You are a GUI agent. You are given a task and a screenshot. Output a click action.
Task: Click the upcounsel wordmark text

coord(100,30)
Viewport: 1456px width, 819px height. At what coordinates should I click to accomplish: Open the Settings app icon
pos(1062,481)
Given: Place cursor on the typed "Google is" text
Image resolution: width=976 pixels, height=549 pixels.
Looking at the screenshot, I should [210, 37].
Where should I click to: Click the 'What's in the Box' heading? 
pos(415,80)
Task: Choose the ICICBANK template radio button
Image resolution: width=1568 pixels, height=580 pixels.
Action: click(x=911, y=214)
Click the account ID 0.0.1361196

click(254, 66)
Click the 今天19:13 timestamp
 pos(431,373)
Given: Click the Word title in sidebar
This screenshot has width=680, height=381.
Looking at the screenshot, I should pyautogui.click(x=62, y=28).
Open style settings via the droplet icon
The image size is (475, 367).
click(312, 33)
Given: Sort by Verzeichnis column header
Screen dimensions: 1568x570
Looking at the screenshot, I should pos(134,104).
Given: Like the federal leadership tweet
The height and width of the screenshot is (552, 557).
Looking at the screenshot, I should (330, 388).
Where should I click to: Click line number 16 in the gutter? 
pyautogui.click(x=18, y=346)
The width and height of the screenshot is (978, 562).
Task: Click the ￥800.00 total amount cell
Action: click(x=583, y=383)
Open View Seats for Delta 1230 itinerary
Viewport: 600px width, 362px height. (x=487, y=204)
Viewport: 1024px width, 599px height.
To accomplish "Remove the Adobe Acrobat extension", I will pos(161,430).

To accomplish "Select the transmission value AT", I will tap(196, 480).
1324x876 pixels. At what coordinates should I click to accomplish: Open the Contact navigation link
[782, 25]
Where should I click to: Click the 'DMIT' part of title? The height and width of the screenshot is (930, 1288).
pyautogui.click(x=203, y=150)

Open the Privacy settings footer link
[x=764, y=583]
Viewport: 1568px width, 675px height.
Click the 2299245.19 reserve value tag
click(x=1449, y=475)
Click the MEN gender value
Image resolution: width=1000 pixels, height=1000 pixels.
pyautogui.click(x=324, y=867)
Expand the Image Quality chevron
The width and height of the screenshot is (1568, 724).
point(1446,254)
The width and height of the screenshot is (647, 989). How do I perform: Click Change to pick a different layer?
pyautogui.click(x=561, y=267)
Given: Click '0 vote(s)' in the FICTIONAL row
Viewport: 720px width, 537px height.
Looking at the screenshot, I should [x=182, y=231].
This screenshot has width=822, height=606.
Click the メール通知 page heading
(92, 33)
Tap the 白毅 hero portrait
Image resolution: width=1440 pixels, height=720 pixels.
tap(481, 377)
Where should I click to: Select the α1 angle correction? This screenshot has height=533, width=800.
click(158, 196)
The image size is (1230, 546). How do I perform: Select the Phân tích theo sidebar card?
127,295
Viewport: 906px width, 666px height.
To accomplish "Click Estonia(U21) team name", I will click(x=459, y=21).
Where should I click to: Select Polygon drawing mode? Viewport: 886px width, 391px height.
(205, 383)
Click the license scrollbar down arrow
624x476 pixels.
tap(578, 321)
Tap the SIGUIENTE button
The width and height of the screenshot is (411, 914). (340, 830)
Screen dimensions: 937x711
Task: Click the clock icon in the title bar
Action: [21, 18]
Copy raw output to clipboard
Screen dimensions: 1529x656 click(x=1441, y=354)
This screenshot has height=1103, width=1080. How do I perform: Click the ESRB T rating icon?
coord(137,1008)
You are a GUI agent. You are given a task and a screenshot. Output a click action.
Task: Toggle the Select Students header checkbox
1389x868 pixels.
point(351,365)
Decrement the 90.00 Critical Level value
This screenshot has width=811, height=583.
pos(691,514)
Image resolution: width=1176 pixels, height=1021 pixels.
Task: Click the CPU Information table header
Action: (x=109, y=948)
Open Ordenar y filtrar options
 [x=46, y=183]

- Your goal:
Report how many lines in the data include the word "will", and give nothing but the count.

- Reply:
3